_About this task:_ Exactly the lines from the line with "Task: Click the" through the final line of the records below, both ends included, are to be set down. Do not include pictures.

*** Block opens ***

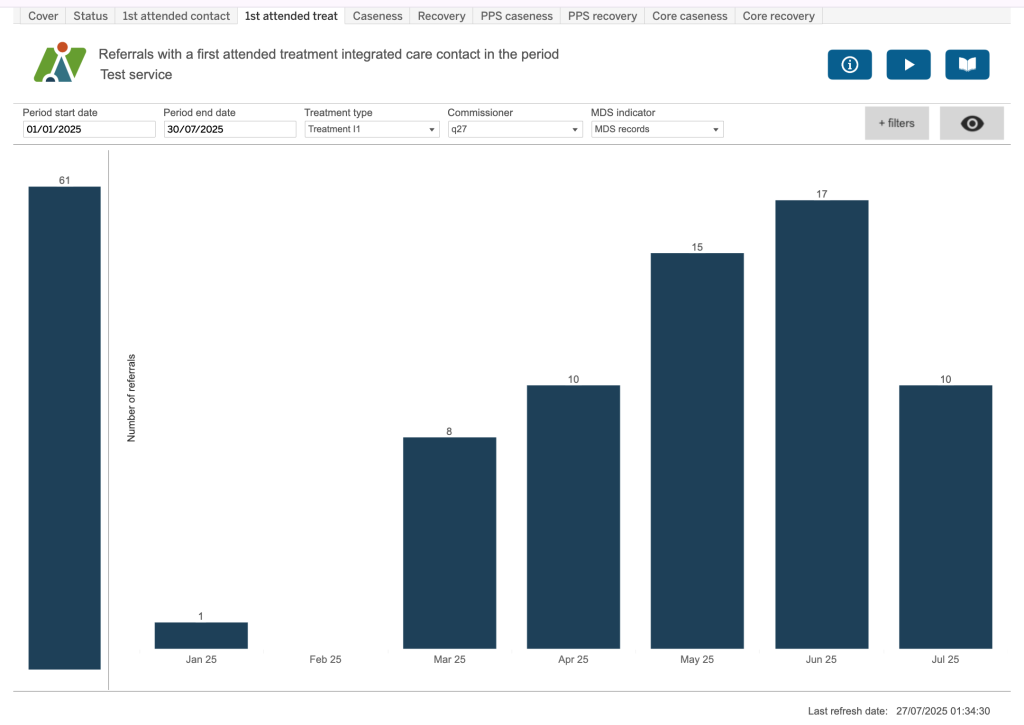Click the total bar showing 61
The height and width of the screenshot is (725, 1024).
coord(64,427)
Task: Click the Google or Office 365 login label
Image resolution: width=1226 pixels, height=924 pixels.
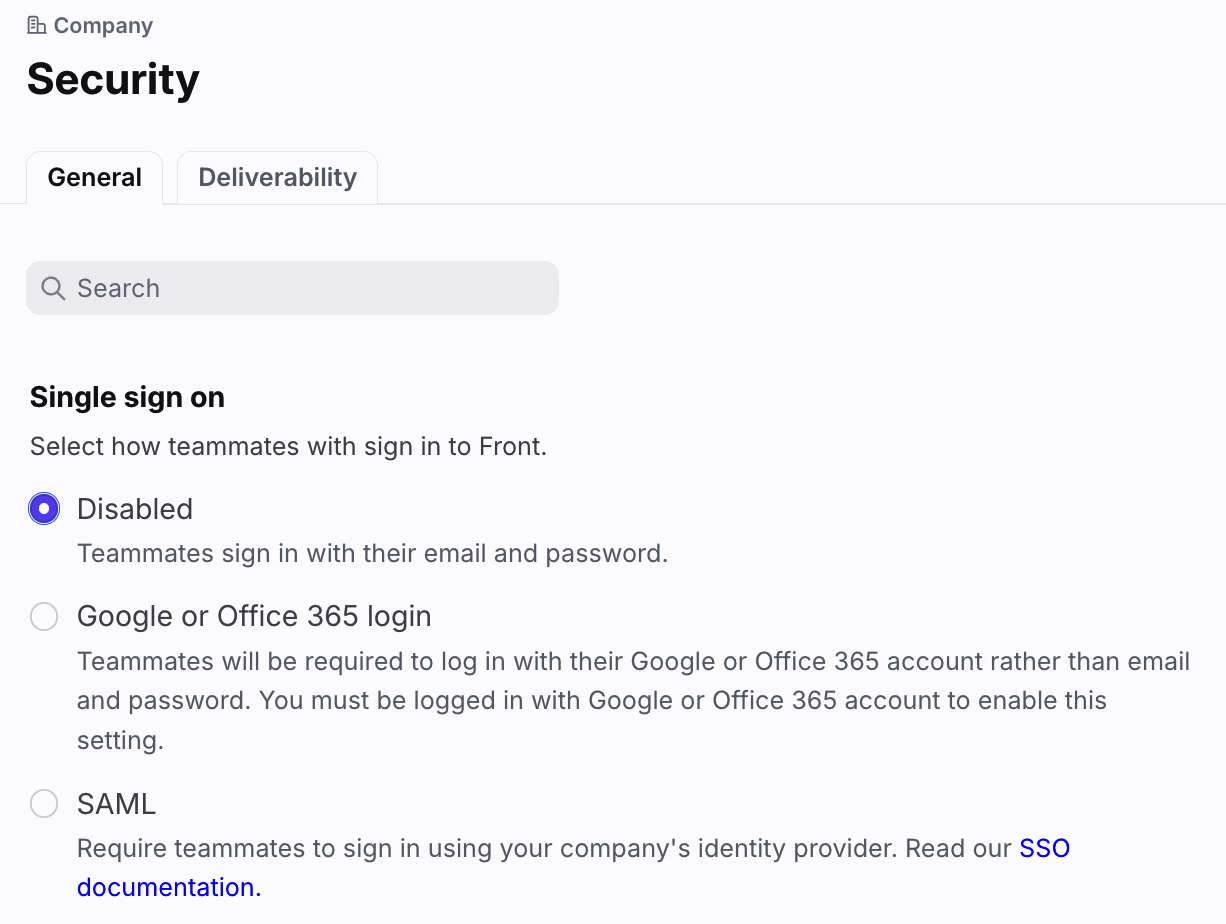Action: 254,617
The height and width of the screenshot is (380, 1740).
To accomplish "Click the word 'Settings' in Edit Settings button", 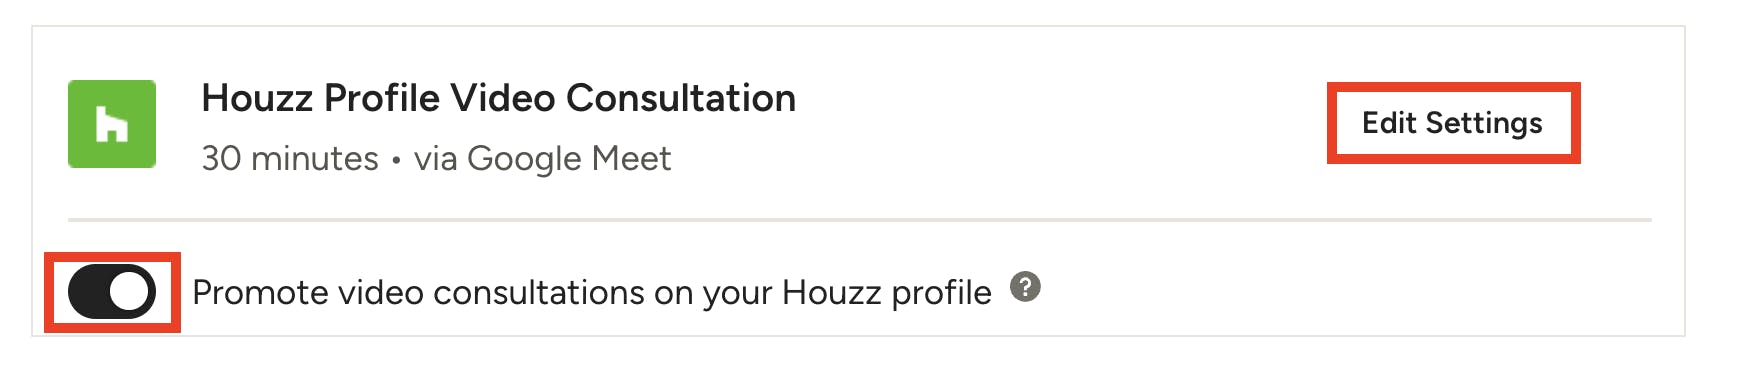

*** Block closes ***

_Answer to this problem:_
Task: Click the Google or Office 365 login label
Image resolution: width=1226 pixels, height=924 pixels.
Action: 254,617
The height and width of the screenshot is (380, 1740).
To accomplish "Click the word 'Settings' in Edit Settings button", 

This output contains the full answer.